A bit less heavy than these two books was Nancy Garden's Annie on My Mind, a bittersweet sort of story about two girls in love. With each other, that is. The story is showing its age a bit (it was published in 1982); while I don't doubt that kids can still be as cruel about those who are different, I doubt that if this happened today that Ms. Stevenson and Ms. Widmer would suffer the same consequences. Annie and Liza are perhaps a bit too good in some ways, and the pit-bull Christian administrator and secretary a bit too caricatured, but the book has a very genuine emotional center.
For nonfiction week we read Pedro and Me: Friendship, Loss, and What I Learned, a graphic novel by Judd Winick. If the names Pedro Zamora and Judd Winick ring a bell for you, it's probably because, like me, you watched The Real World: San Francisco about oh-my-god-that-was-a-long-time-ago. Reading this was an odd experience, like stepping into an alternate Behind the Music-by-way-of-PBS version of the show, with occasional mediocre sitcom humor thrown in. I knew Pedro had died of AIDS, but I didn't know the whole story, and even though I thought I knew a lot about the disease I learned more from this book. It's also very touching, without ever quite crossing the line into exploitative.
Hm. For this week we're reading supernatural and horror titles, and one of them is In the Forests of the Night by Amelia Atwater-Rhodes. Rhodes was thirteen when she wrote this book, and that's an impressive achievement, but the book itself is not. It's standard vampire fare, heavy on the melodrama. Any vamp-centric episode of Angel or Buffy has done it better. Hell, the novelizations are probably better. A quick read, but a forgettable one.

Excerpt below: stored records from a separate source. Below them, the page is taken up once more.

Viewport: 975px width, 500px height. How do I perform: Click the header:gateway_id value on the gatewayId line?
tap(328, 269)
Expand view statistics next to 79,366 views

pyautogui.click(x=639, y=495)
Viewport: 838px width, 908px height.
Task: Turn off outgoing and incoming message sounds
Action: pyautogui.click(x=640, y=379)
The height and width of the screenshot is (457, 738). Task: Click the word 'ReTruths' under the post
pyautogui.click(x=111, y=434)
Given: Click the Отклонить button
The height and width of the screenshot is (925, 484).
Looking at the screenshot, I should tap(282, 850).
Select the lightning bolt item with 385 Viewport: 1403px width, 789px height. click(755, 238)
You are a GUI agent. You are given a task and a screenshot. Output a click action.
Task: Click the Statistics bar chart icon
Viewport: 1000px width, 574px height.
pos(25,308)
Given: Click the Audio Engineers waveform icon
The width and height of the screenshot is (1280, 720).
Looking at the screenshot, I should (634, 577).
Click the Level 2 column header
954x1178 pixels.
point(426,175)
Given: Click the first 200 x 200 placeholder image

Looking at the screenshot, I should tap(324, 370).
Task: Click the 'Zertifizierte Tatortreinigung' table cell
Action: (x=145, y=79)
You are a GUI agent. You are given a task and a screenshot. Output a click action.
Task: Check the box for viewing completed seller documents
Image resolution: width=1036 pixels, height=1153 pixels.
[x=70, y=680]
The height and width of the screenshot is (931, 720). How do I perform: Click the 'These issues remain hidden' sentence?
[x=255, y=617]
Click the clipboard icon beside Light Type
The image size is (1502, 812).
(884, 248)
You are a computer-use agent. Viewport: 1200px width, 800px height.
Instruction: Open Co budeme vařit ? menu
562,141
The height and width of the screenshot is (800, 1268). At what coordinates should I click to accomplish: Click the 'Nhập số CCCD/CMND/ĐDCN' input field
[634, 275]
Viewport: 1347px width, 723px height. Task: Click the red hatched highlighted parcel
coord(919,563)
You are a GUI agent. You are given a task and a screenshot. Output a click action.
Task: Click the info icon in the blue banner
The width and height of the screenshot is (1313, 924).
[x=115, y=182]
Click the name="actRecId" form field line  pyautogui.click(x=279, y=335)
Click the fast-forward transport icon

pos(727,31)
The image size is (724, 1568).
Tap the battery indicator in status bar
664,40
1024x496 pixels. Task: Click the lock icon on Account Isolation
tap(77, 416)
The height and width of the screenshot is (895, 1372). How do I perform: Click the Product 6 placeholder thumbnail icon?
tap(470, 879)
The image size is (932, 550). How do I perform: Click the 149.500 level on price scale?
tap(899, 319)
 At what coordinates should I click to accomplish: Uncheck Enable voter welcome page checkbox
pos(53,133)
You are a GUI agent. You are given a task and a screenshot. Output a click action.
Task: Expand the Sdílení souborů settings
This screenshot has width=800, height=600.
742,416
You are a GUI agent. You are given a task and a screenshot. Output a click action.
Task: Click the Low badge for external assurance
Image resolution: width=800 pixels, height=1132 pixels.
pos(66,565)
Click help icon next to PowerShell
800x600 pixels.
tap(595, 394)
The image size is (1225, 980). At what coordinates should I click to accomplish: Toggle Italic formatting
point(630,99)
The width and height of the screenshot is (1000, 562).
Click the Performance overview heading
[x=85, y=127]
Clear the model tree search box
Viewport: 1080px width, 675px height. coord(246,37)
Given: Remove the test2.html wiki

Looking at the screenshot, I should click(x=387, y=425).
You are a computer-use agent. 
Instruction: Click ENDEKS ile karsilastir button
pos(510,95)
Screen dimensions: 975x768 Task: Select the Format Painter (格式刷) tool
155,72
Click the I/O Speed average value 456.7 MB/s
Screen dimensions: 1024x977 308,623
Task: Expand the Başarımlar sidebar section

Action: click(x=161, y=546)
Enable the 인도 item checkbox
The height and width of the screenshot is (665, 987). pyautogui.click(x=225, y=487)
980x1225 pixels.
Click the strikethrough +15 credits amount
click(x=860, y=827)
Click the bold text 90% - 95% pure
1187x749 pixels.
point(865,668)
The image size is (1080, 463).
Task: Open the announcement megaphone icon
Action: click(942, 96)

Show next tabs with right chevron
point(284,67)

Counterpoint to the vamps in Atwater-Rhodes' book are the werewolves in Annette Curtis Klause's Blood and Chocolate. Vivian and her pack have been forced to live in (gasp!) the suburbs, and things are confusing for her there. Like the fact that she's falling for a human boy, and that the pack is in disarray since their leader, Vivian's father, was killed. There's a lot to like here; the werewolves, Vivian included, are cocky and lusty, more in touch with their animal selves than we sad, polite humans. The fact that Vivian is hot shit and knows it is kind of refreshing, considering all the YA books about awkward young teens out there. She's still a teenager, though, and has the teenage way of thinking her problems are too big to tell anyone about--although, in relative terms, thinking you might have killed someone is a bit bigger than the average "Afterschool Special." I could have done without the neo-mystical/extraterrestrial speculation about the werewolves' origin, and the resolution of all the loving and killing comes rather easily and quickly. Not to mention that one could read some strange messages into the superior race stuff thrown around by Vivian and her family, messages which make the ending a bit disconcerting. Overall, though, not a bad read.